A non-synchronized list can still mess up a single call, but if your 'job' involves more than one call, a synchronized one in the sense of e.g. Collections.synchronizedMap or j.u.Vector cannot safely do this.
And that's, in the end, why the advice is to not use synchronized stuff - even though it is probably not really a performance issue, there is almost no point in doing it. If you actually have concurrency needs it is unlikely that synchronizing the thing internally is going to help you, and in the case where it does, it's somewhat likely that some more specific type in the java.util.concurrent package can do it faster (because when concurrency IS happening, synchronized most definitely is not free at all).
CodePudding user response:
If you get weird results in a benchmark, the first thing you need to do is to verify your benchmark. And your benchmark is flawed for quite a few reasons.
- no proper warmup. It is not only the typical JIT warmup, but biased locking is disabled the first few seconds on JVM startup.

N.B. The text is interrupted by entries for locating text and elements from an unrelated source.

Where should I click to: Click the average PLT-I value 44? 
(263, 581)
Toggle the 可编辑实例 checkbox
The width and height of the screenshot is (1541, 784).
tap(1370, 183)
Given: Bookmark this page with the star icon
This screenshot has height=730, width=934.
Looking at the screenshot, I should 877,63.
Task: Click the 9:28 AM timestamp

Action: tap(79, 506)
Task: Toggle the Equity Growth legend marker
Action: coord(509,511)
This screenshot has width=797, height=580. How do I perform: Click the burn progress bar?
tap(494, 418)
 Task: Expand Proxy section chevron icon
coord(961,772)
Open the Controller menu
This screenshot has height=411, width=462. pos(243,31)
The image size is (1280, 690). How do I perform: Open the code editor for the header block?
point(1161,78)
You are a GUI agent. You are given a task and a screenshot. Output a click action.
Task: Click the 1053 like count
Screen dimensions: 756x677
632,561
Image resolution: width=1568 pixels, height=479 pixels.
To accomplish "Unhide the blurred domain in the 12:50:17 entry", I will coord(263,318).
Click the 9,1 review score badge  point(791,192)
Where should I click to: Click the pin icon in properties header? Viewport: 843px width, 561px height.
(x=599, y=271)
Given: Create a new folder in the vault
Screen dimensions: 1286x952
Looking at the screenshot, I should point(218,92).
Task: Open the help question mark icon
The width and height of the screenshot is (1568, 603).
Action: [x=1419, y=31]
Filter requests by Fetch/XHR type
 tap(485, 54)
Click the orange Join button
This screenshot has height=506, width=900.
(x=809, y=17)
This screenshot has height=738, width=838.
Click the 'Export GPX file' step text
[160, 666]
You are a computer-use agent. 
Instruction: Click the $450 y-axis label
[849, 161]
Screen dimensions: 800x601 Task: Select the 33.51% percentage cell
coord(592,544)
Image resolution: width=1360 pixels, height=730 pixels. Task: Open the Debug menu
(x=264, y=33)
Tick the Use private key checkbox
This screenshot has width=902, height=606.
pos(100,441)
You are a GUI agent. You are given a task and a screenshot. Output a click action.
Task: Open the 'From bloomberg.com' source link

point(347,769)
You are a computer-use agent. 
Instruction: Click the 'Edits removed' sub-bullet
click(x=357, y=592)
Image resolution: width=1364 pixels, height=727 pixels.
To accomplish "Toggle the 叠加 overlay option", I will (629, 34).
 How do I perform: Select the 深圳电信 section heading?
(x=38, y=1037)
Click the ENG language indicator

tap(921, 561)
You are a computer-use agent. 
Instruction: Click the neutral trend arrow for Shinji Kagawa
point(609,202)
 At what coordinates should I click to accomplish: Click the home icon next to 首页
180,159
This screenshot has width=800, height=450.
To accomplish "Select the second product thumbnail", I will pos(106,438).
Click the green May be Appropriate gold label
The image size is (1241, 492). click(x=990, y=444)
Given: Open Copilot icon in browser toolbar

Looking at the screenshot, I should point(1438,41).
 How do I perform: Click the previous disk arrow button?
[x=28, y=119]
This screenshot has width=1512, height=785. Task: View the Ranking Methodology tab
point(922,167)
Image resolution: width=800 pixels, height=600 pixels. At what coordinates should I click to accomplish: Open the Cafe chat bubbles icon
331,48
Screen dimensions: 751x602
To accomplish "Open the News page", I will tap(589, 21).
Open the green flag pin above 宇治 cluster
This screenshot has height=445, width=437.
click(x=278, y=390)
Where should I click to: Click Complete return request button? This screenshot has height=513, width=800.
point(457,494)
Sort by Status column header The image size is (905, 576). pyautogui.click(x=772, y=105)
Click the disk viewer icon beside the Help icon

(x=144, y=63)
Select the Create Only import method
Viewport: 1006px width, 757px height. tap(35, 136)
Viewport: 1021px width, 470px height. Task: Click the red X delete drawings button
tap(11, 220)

- insufficient number of iterations
- in theory the code could be optimized out due to dead code elimination
So I rewrote your benchmark using JMH: a micro benchmarking framework.
package com;
import org.openjdk.jmh.annotations.Benchmark;
import org.openjdk.jmh.annotations.BenchmarkMode;
import org.openjdk.jmh.annotations.Fork;
import org.openjdk.jmh.annotations.Measurement;
import org.openjdk.jmh.annotations.Mode;
import org.openjdk.jmh.annotations.OperationsPerInvocation;
import org.openjdk.jmh.annotations.OutputTimeUnit;
import org.openjdk.jmh.annotations.Scope;
import org.openjdk.jmh.annotations.State;
import org.openjdk.jmh.annotations.Warmup;
import java.util.ArrayList;
import java.util.Collections;
import java.util.List;
import java.util.concurrent.TimeUnit;
import java.util.stream.IntStream;
@BenchmarkMode(Mode.AverageTime)
@OutputTimeUnit(TimeUnit.NANOSECONDS)
@State(Scope.Benchmark)
@OperationsPerInvocation(SyncArrayListBenchmark.OPERATIONS_PER_INVOCATION)
public class SyncArrayListBenchmark {
public static final int OPERATIONS_PER_INVOCATION = 100_000_000;
@Benchmark
public int arrayList() {
List<Integer> l1 = new ArrayList<>(OPERATIONS_PER_INVOCATION);
IntStream.range(0, OPERATIONS_PER_INVOCATION).sequential().forEach(i -> l1.add(i));
return l1.size();
}
@Benchmark
public int synchronized_arrayList() {
List<Integer> l1 = Collections.synchronizedList(new ArrayList<>(OPERATIONS_PER_INVOCATION));
IntStream.range(0, OPERATIONS_PER_INVOCATION).sequential().forEach(i -> l1.add(i));
return l1.size();
}
}
The results of running with JDK 11:
Benchmark Mode Cnt Score Error Units
SyncArrayListBenchmark.arrayList avgt 25 4.986 ± 0.100 ns/op
SyncArrayListBenchmark.synchronized_arrayList avgt 25 6.447 ± 0.104 ns/op
The results of running with JDK 17:
Benchmark Mode Cnt Score Error Units
SyncArrayListBenchmark.arrayList avgt 25 6.819 ± 0.300 ns/op
SyncArrayListBenchmark.synchronized_arrayList avgt 25 10.374 ± 0.427 ns/op
Conclusion:
As you can see, the impact of synchronized ArrayList is significant.
With JDK 11, it is 29% slower even though biased locking is used.
With JDK 15, biased locking has been disabled by default and is about to be removed completely. The impact of synchronized ArrayList is even worse since on average the benchmark is 52% slower.
What is 'interesting' is that the synchronized version of JDK 11 is faster than the unsynchronized version of 17. I'm not sure what the cause is; perhaps related to GC changes.
I leave that as an exercise to the reader. JMH has some great profilers. The first thing I would do is to get rid of allocations and thereby excluding the garbage collector.